Recently I read a description someone was giving about her friend, “Jane.”  

Upon meeting “Marilyn” Jane said:  “You are very pretty.”

 “Marilyn” thanked “Jane” and remarked that people didn’t tell her she was pretty so the compliment was very much appreciated. 

“Jane” then told “Marilyn” that others didn’t tell her she was pretty because she was so fat.

This could have been written about my mother!  She was the "Jane" person.  Mom was very direct, very frank, had a very quick wit, and was often brutally honest without understanding that what she meant as a compliment could quickly be misinterpreted as something hurtful to the point of negating the compliment.  My mother would counter that “Marilyn” already knew she was fat but she didn’t know she was pretty.  She’d be surprised to find out that “Marilyn” had already forgotten the pretty part and would forever remember the fat part.  Family stories like this abound and they are usually told with a great deal of love and laughter in the telling.  She was always upset and hurt when she realized that something she said might have been hurtful.  It was never her intention.  I miss her humor.  Her take on what life threw her way and life’s situations was always unique, brilliant, often hilarious.
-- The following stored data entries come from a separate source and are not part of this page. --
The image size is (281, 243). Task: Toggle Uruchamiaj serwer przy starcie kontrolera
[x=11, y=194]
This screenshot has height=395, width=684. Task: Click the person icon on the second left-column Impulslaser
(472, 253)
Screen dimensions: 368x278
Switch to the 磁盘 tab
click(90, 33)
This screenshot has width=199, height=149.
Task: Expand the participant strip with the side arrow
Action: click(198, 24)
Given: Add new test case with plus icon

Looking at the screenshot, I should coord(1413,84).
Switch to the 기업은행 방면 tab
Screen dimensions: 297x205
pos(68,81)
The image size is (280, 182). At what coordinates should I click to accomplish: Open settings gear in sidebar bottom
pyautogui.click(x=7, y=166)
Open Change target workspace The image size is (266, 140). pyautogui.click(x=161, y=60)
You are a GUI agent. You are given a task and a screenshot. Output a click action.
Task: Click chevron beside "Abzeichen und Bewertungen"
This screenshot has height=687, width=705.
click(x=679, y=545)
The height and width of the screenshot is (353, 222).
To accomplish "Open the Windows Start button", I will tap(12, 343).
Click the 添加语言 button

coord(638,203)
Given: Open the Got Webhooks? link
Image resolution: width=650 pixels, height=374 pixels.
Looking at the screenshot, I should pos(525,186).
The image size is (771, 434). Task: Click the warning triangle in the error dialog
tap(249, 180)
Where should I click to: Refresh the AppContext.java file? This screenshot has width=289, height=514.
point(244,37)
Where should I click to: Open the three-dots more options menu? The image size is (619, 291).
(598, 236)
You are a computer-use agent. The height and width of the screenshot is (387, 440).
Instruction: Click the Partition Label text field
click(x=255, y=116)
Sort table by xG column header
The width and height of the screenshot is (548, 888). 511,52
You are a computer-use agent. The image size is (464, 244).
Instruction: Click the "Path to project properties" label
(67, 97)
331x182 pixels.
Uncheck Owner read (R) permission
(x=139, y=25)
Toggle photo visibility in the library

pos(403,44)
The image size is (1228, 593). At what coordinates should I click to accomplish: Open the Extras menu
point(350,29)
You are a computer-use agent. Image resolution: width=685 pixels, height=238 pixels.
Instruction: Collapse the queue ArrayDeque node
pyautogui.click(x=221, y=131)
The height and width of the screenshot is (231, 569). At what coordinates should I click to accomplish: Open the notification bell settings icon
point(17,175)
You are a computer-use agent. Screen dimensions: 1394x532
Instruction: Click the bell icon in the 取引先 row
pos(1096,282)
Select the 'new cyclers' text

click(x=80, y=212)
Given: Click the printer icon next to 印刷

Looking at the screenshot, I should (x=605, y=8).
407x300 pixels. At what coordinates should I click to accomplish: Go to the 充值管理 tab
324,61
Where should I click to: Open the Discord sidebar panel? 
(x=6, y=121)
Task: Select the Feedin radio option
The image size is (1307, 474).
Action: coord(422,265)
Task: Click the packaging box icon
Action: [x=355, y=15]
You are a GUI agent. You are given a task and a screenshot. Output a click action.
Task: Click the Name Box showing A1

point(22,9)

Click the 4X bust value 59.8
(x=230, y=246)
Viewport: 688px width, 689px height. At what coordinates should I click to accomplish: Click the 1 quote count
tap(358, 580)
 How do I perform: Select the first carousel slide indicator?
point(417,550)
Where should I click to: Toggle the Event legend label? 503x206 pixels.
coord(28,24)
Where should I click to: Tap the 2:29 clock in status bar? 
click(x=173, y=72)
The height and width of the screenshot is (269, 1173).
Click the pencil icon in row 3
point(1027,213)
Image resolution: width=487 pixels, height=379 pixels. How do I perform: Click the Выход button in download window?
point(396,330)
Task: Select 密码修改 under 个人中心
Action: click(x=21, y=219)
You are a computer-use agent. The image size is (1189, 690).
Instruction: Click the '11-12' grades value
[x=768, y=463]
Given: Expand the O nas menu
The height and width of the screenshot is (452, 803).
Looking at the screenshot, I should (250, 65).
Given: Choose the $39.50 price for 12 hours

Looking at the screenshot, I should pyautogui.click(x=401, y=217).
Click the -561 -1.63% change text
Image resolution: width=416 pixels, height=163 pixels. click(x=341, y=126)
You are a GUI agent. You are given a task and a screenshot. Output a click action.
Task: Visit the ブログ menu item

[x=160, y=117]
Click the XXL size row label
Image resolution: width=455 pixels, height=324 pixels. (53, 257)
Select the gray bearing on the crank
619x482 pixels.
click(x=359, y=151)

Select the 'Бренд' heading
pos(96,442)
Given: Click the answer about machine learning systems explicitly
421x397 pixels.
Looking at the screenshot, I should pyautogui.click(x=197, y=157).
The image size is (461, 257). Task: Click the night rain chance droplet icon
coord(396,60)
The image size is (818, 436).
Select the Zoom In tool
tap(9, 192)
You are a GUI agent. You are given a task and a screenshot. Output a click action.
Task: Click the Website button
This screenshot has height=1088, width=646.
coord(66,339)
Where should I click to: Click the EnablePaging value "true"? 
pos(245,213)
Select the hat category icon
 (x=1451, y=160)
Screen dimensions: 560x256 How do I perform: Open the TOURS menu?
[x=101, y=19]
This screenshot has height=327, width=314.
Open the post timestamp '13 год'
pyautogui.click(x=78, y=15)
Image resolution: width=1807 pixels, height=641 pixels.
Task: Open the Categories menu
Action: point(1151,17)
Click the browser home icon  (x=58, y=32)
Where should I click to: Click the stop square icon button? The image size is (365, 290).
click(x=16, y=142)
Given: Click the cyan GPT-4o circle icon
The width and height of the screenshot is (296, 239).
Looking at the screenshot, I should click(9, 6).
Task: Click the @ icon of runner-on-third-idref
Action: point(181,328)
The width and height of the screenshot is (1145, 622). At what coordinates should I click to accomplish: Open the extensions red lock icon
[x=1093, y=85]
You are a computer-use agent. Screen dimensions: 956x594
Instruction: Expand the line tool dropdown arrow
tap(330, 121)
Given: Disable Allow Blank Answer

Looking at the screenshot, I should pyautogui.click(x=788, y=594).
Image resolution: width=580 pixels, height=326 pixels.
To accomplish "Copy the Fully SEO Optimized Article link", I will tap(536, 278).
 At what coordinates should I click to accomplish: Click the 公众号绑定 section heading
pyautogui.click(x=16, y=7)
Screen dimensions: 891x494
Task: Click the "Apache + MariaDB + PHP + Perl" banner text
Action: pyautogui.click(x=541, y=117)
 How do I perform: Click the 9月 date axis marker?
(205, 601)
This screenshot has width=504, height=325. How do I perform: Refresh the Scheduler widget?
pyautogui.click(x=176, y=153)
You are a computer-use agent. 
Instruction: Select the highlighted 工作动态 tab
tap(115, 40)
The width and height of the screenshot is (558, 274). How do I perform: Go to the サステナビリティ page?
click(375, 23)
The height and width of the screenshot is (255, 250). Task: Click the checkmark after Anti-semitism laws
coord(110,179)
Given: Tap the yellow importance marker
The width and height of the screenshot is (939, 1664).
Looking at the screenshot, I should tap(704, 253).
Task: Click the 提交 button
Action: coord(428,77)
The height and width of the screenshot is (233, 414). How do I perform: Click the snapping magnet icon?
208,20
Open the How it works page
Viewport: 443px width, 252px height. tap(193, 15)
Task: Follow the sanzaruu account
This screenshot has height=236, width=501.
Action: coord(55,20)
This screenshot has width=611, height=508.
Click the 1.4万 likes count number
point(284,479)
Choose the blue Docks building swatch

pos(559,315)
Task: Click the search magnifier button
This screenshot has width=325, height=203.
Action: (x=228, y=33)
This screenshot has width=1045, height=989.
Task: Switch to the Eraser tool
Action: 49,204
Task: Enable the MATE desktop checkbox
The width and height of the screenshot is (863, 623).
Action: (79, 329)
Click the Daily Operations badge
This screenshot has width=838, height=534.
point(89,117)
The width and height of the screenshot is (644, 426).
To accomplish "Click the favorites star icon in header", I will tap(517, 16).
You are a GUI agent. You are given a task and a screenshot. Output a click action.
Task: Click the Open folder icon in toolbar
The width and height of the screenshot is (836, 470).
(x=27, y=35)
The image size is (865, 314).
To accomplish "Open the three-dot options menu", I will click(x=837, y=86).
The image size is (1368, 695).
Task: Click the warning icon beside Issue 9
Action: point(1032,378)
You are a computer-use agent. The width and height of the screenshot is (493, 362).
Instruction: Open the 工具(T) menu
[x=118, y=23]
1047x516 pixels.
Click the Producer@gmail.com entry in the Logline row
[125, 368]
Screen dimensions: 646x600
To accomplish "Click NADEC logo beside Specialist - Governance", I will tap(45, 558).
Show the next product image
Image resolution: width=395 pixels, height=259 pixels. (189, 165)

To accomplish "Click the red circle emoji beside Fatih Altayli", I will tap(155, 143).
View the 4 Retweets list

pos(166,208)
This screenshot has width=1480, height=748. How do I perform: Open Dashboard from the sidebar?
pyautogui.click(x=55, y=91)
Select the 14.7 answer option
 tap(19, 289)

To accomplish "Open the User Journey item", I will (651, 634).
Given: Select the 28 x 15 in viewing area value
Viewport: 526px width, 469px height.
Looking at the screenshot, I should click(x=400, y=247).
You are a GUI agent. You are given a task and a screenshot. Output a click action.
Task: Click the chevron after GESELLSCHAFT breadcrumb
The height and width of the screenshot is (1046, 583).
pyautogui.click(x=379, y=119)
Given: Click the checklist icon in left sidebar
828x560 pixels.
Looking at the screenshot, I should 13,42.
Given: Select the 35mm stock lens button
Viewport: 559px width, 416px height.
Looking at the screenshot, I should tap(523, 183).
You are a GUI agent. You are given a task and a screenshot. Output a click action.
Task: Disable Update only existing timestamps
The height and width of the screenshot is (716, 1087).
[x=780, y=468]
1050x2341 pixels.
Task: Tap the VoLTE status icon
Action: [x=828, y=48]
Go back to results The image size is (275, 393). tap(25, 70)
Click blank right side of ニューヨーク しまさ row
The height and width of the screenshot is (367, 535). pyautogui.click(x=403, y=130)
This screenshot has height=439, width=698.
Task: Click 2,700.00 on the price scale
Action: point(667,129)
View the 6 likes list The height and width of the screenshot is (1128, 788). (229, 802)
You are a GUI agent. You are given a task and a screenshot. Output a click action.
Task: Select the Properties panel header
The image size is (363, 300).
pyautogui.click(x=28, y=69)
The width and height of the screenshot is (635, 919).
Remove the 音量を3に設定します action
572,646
That was the human part of the person who was my mother.  She grew up in a home where everyone was outspoken, opinionated, witty, faithful and religious, loyal and loving.  My father, in contrast, grew up in a quiet, private, loyal and loving, faithful and religious family.  Note the quiet reference.  Life was exciting and often volatile in our house because of their differences. 

 I miss them both and am angry that they left me to fend for myself to try to discover the human beings that each of them were. I’ve been having a pity party.  Now I’ll get back to this blog, leave the anger behind and concentrate on all my blessings.

Stay tuned.  But for now let me wallow and be self indulgent for another day. 

As I said before, woe is me.

 Paul

A couple of weeks ago my cousin Paul passed away.  My father had 18 nieces and nephews and since Daddy was the last of 7 children, some of his nieces and nephews were born while he was still living at home.  He loved them all and each of them is very loved and special, yet I think everyone in our family would tell you that Paul was exceptional.  His father passed away when he was just eight months old and everyone had a part in looking after him and his 3 sisters.  This family of grandparents, aunts, uncles, sisters, brothers and cousins made certain that each person had a sense of love and family.  Paul carried that tradition on to his wife, children and grandchildren and gave all of us the gift of love and family by his example.  At our last reunion Paul thanked his wife, Barbara, for his wonderful life.  Paul gave so many of us an example of what a family truly was and how wonderful life could be.  He was greatly loved and will be greatly missed.